There are no sliding courses in Great Britain, which makes the development of a gold medalist like Williams unlikely. Williams had been a regional-level 400-meter runner, and in 2002 tried out for skeleton at the lone push-track in Bath, where she grew up in Great Britain.

Hunt added that there is internal desire to increase funding and to improve British winter sports, starting with sports where they've had some international success, primarily skeleton and curling, and perhaps bobsled.

For now, British fans will have to be content to go bonkers over a medal or two from Vancouver, as did a group of clamorous and shirtless Brits on Friday who had "Amy" written on their stomachs. "I have no idea who they are," Williams said.

U.S. skeleton athlete Noelle Pikus-Pace moved up from seventh after her first of four runs, to fifth after her second run, and then fourth after her third run, ending 0.1 seconds out of the bronze medal after her fourth and final run. But Pikus-Pace is about the last person on Earth to get self-pitying fourth-place syndrome.

Coming off of a silver at the 2005 World Championships, the 27-year-old Pikus-Pace was a medal favorite for Turin, until late '05 when a bobsled shattered her leg and her '06 Olympic dream. The brakes weren't pulled in time on the bobsled after a training run in Calgary, and it plowed into an area where Pikus-Pace and teammates were standing. Pikus-Pace had a titanium rod inserted into her right leg, and returned to competition less than two months later in a valiant but failed attempt to make it to Turin.

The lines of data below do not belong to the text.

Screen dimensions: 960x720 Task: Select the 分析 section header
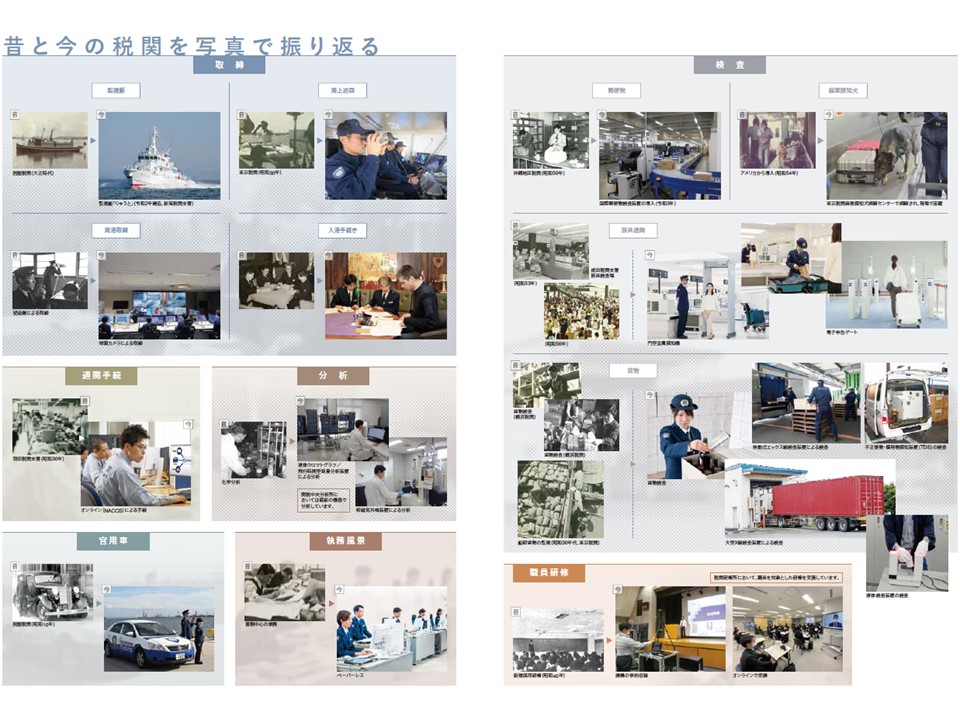333,376
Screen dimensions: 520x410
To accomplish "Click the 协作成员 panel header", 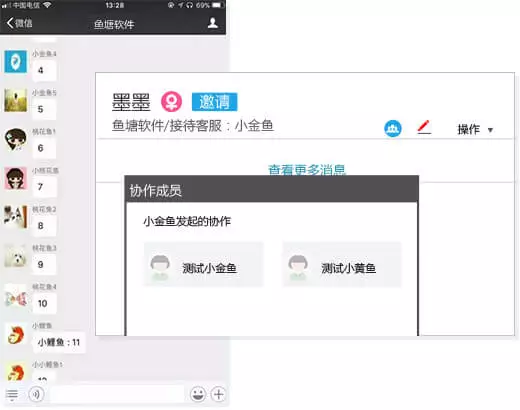I will (x=272, y=190).
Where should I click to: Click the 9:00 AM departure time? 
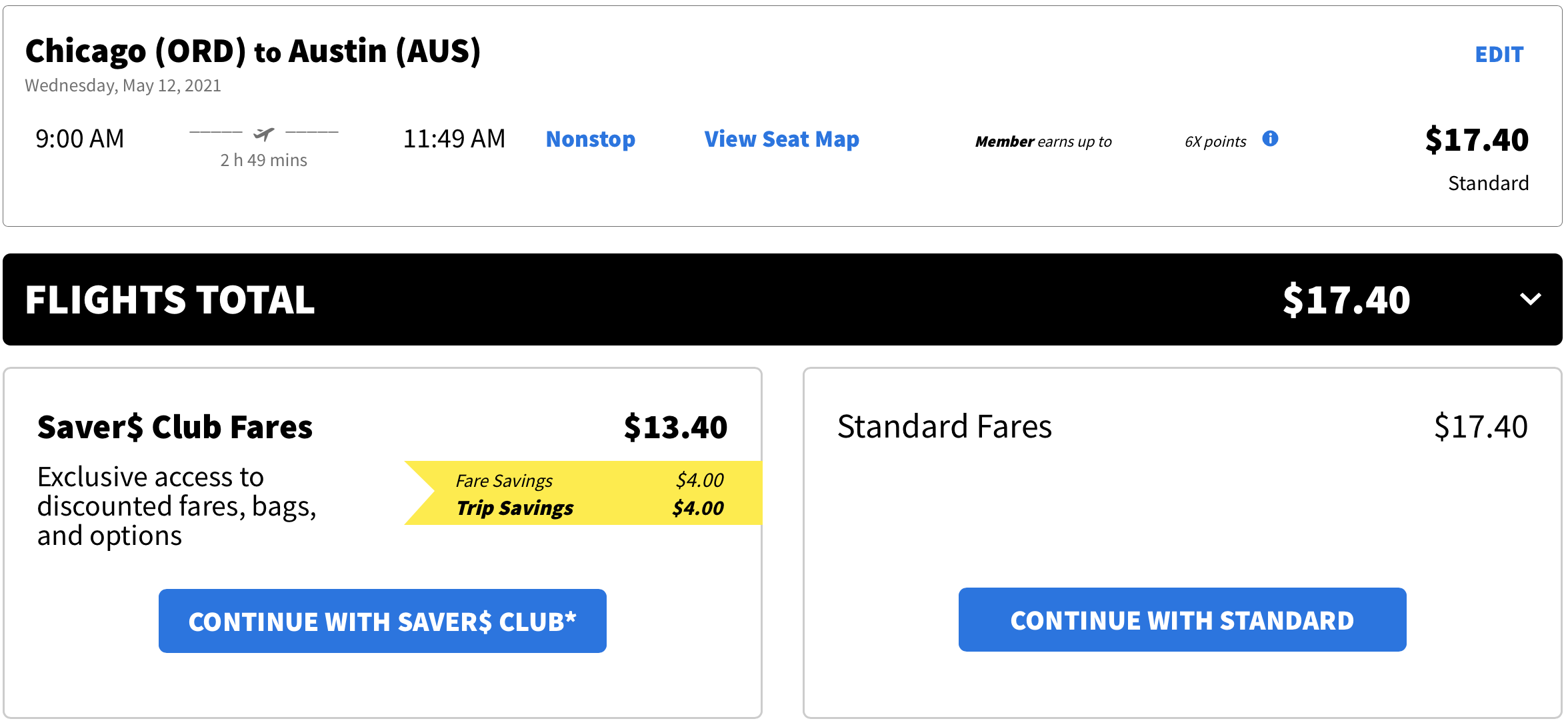(80, 139)
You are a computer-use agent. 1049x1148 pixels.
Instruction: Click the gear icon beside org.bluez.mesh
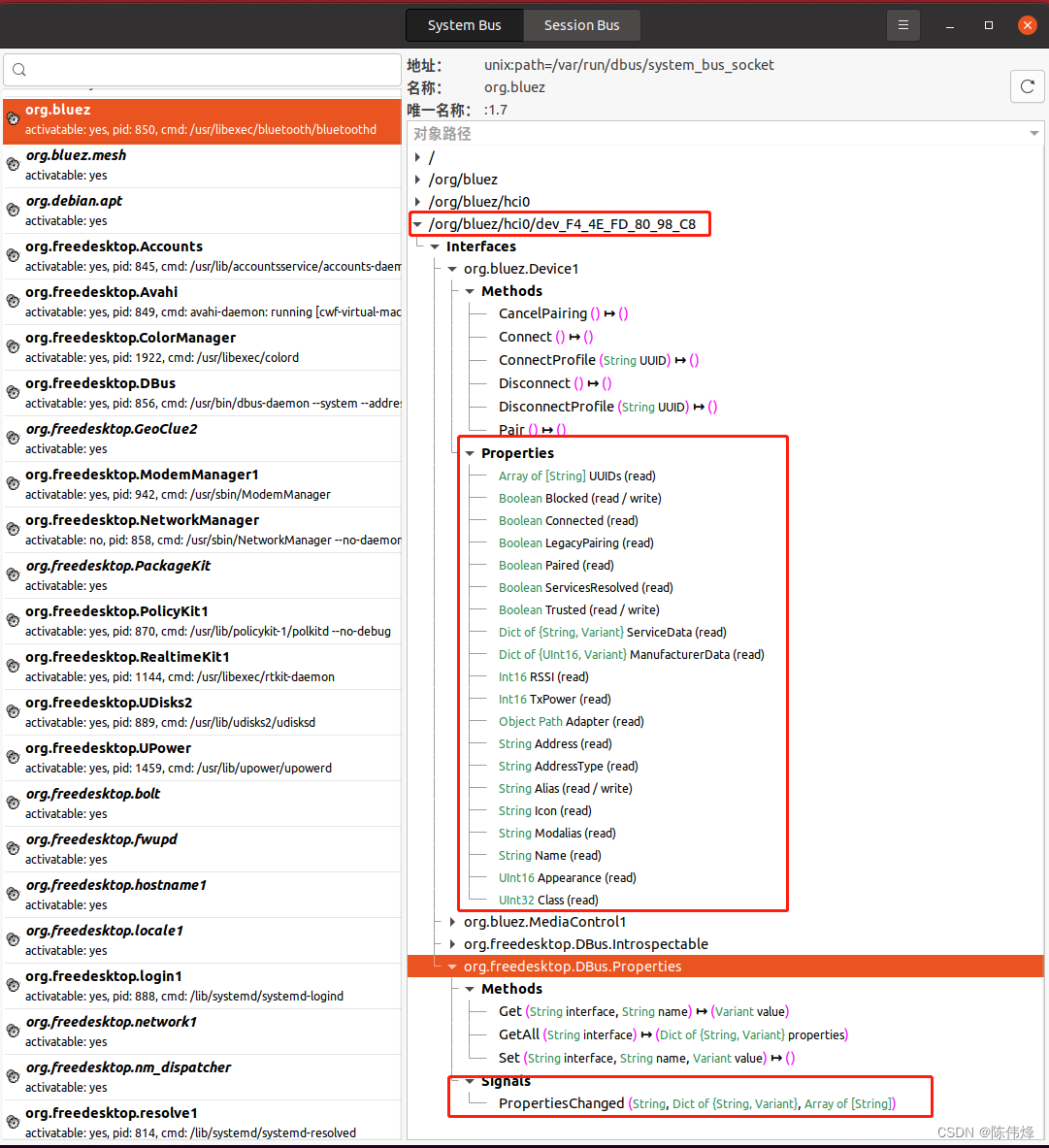tap(13, 163)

By the '07 world championships, Pikus-Pace had returned to peak form, and took home the gold, just before an extended break from competition that coincided with the birth of her daughter Lacee Lynne Pace, now 2. So after more time off -- in this instance by her choosing -- Pikus-Pace again returned to form, and the three time world championships medalist made her Olympic debut this month.

Despite being an Olympic rookie, Pikus-Pace said she had no butterflies. "I was listening to "Flies on the Butter" by The Judds, so that's pretty mellow," she joked.

Clad in her trademark pink sliding suit, her hair streaked with red and blue, Pikus-Pace shared an infectious smile and enthusiasm after every run, despite finishing a spot out of the medals. "This was so worth the four-year wait," she said of her dream deferred. "I was like a kid waiting for Disneyland or Christmas, and it's been so worth it ... Everything happens for a reason, and being here with my daughter and seeing her blow kisses to me between runs made all the difference in the world."

Pikus-Pace is known for putting messages on the bottom of her sled that fans can see before she puts the sled down on the track. In the past, her sled has borne sayings like: "keep your hands and feet inside the vehicle," or "never buy a car you can't push." In joking reference to the bobsled accident, she once had "break a leg." But, on Friday, on the run she said will be the last of her skeleton career as she turns to family and her Snowfire hats business, she pared down the message to simply: "U-S-A."

"I got done with that run and I knew that was it and I just threw my hands up in the air and said what an incredible ride it's been," Pikus-Pace said. "This has been perfect."